• **PROVIDED INFORMATION**

· · · · · · ·

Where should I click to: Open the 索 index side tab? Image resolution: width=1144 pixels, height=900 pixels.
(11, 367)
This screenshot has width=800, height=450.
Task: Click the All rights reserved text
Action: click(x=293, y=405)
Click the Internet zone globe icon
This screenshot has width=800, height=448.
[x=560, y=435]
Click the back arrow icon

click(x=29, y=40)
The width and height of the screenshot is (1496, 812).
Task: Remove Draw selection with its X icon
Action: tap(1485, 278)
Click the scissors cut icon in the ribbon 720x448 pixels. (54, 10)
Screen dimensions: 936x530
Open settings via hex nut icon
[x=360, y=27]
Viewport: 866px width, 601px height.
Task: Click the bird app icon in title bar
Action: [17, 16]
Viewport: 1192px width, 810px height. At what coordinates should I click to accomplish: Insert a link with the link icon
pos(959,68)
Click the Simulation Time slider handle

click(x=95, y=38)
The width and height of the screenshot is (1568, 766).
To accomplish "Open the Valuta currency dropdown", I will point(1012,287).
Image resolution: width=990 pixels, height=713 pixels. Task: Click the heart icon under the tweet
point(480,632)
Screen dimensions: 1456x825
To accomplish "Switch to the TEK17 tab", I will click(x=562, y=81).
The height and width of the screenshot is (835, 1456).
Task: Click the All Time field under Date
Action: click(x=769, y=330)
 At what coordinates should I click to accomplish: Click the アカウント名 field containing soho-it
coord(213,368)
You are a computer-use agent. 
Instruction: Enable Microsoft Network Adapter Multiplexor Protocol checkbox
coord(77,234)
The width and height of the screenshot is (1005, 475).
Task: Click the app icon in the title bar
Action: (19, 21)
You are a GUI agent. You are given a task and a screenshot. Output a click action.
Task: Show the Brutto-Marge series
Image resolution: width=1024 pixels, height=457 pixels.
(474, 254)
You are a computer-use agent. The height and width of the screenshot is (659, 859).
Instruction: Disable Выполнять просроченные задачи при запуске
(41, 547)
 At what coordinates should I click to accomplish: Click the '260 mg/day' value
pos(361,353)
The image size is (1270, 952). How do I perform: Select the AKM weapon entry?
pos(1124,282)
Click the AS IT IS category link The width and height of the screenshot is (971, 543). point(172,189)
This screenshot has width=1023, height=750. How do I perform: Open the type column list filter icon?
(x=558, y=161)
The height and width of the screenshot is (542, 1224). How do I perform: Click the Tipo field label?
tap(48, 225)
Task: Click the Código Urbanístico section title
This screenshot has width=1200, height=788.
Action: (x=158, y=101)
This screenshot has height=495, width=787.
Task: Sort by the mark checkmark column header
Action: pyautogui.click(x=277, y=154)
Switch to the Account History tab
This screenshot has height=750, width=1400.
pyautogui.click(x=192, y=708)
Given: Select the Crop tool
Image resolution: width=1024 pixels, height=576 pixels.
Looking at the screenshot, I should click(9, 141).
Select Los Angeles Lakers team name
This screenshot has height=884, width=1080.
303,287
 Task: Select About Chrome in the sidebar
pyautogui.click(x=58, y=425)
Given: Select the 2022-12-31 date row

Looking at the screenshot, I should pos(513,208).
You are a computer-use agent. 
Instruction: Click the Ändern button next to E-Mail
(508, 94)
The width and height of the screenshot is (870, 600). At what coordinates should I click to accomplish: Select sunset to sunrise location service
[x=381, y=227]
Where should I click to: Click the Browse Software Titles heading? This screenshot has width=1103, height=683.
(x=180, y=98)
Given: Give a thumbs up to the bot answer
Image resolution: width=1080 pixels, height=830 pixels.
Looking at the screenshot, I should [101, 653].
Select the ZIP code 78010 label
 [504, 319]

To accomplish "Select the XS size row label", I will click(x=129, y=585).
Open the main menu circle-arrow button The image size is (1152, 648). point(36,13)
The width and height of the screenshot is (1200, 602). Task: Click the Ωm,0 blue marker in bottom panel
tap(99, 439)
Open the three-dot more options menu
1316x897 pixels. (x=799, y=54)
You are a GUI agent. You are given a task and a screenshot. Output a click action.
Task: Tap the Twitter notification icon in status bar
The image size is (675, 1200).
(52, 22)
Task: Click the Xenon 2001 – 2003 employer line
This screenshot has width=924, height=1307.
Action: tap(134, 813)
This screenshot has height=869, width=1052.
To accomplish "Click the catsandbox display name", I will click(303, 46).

· · · · · · ·

Reproduce the items verbatim, from the line containing "Given: Give a thumbs up to the bot answer" up to and including the final line of the items.

Given: Give a thumbs up to the bot answer
Image resolution: width=1080 pixels, height=830 pixels.
Looking at the screenshot, I should [101, 653].
Select the ZIP code 78010 label
 [504, 319]

To accomplish "Select the XS size row label", I will click(x=129, y=585).
Open the main menu circle-arrow button The image size is (1152, 648). point(36,13)
The width and height of the screenshot is (1200, 602). Task: Click the Ωm,0 blue marker in bottom panel
tap(99, 439)
Open the three-dot more options menu
1316x897 pixels. (x=799, y=54)
You are a GUI agent. You are given a task and a screenshot. Output a click action.
Task: Tap the Twitter notification icon in status bar
The image size is (675, 1200).
(52, 22)
Task: Click the Xenon 2001 – 2003 employer line
This screenshot has width=924, height=1307.
Action: tap(134, 813)
This screenshot has height=869, width=1052.
To accomplish "Click the catsandbox display name", I will click(303, 46).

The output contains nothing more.